Le quadragénaire, qui s’est qualifié aussi de «personne de confiance» auprès des élèves, prétend ne jamais avoir eu un geste mal intentionné. «Une tape sur l’épaule», par exemple, cela aurait été un geste d’encouragement, rien de plus.
« Il y avait bien un intérêt sexuel… »
La chambre criminelle n’a pas lâché prise. Extraits : «Si vous filmiez les parties intimes, il y avait bien un intérêt sexuel…
– Je pensais que cela m’intéressait plus que cela. Mais cela m’a laissé froid.
– Mais vous avez recommencé!
– Je n’ai pas d’explication…»
Jusqu’au bout de son audition à la barre, il persistera : «Jamais je n’ai touché les parties intimes d’un enfant.»
Avant d’être placé sous contrôle judiciaire, l’instituteur titulaire d’une classe du troisième cycle suspendu a passé un certain temps en détention préventive, une période où il aurait été qualifié par des codétenus d’abuseur d’enfants. «Après tout ce que j’ai vécu, je suis guéri», estime le prévenu.
Le quadragénaire avait commencé à travailler comme enseignant en 2000, soit trois ans avant le premier fait qu’on lui reproche aujourd’hui. L’élément déclencheur, d’après le prévenu, «c’est la caméra» qu’il avait acquise à l’époque. «Et entre 2003 et 2007, rien ne s’est passé?», a creusé la représentante du parquet. Sa réponse : «Là, aucune occasion ne s’est présentée.»
«Les filles étaient ses chouchoutes»
«Je n’ai toujours pas entendu de sa part qu’il se sent attiré sexuellement par les enfants. Un long chemin l’attend», a conclu l’expert en neuropsychiatrie présent dans la salle lundi.
En début d’audience, la chambre criminelle avait entendu le psychiatre que le prévenu consulte depuis plus de deux ans. Fin octobre 2018, il avait délivré à la demande du prévenu un certificat médical : «Il s’implique de manière autocritique dans le processus thérapeutique entamé (…). Il se distance de tout scénario de récidive.» Si le praticien a confirmé lundi cette «évolution favorable», il s’est dit toutefois incapable en tant que médecin traitant de formuler un pronostic fiable.

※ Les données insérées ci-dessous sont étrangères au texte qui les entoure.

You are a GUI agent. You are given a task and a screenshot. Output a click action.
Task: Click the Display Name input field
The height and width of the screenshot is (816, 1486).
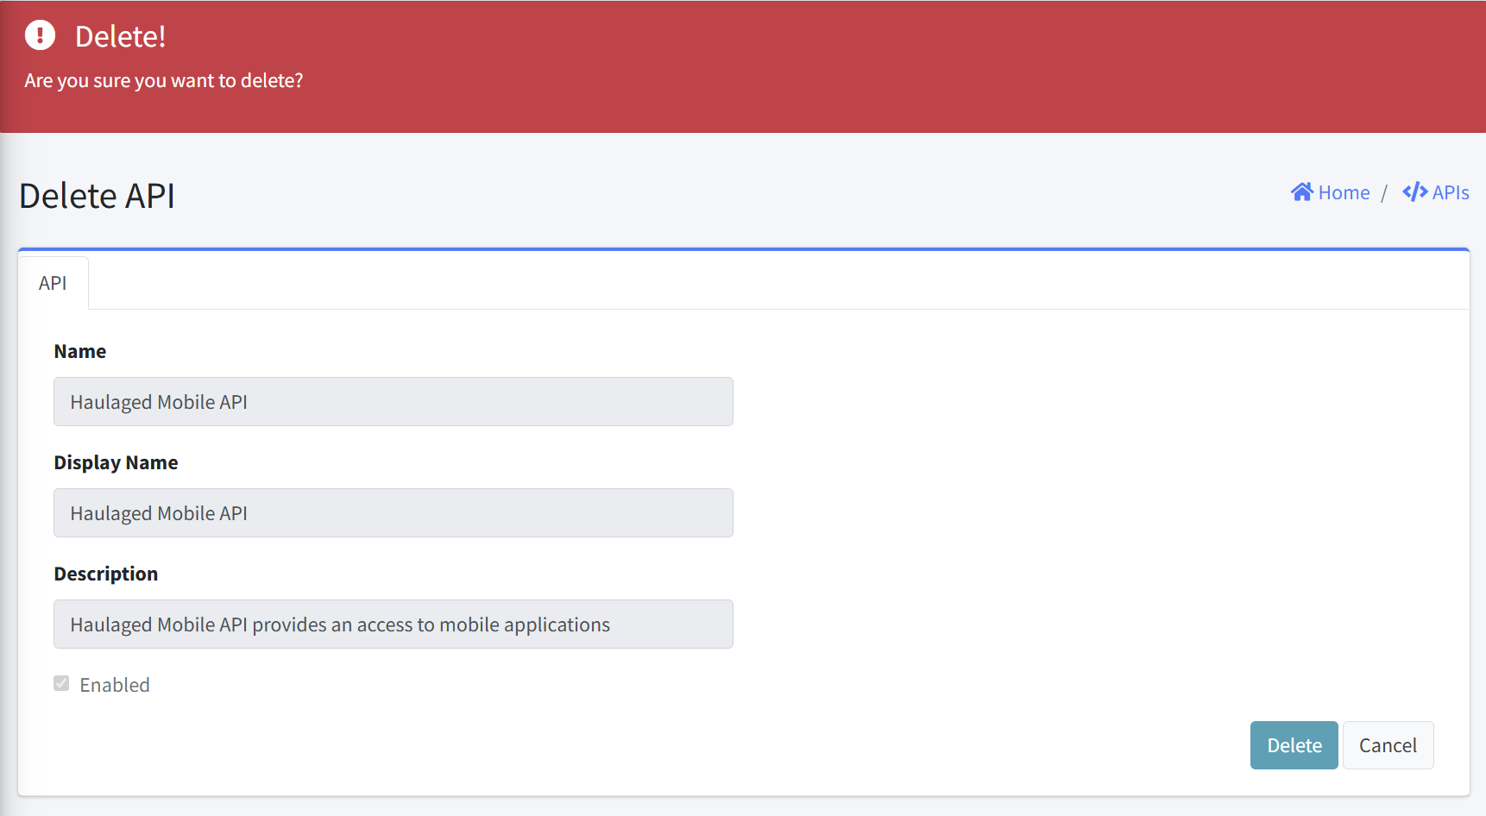(x=394, y=513)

Le parquet retiendra que le psychiatre s’est essentiellement focalisé sur les problèmes de personnalité (anxiété et stress) du prévenu. Il le suivrait comme patient, pas comme une personne qui est soumise à une obligation de soins. Cet après-midi, après les plaidoiries de la défense, le parquet présentera son réquisitoire.

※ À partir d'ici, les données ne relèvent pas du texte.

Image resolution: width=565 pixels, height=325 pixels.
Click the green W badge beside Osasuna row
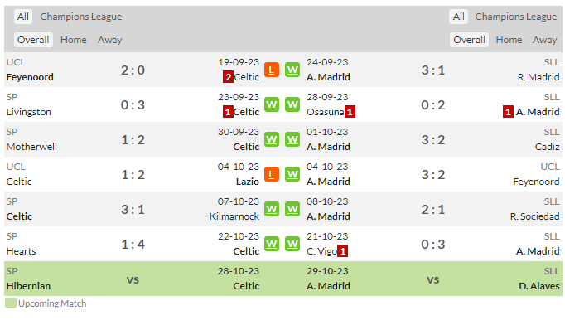pyautogui.click(x=292, y=105)
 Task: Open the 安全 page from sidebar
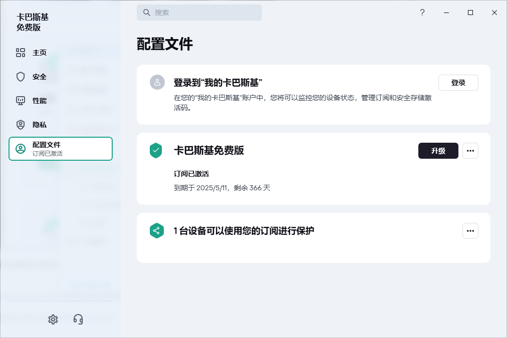point(21,76)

Dans cette affaire, il y a eu des constitutions de parties civiles pour sept enfants. Au total, près de 107 500 euros de dommages et intérêts ont été réclamés pour les victimes et leurs parents. Lundi, une victime a également décidé de sortir du silence. La jeune femme, âgée de 24 ans, a témoigné comment il y a 15 ans l’instituteur l’avait caressée dans le dos en passant la main sous son t-shirt alors qu’elle se trouvait sur ses genoux. Et à Hollenfels, elle aurait été filmée dans les douches. «Les filles étaient ses chouchoutes», a-t-elle ajouté.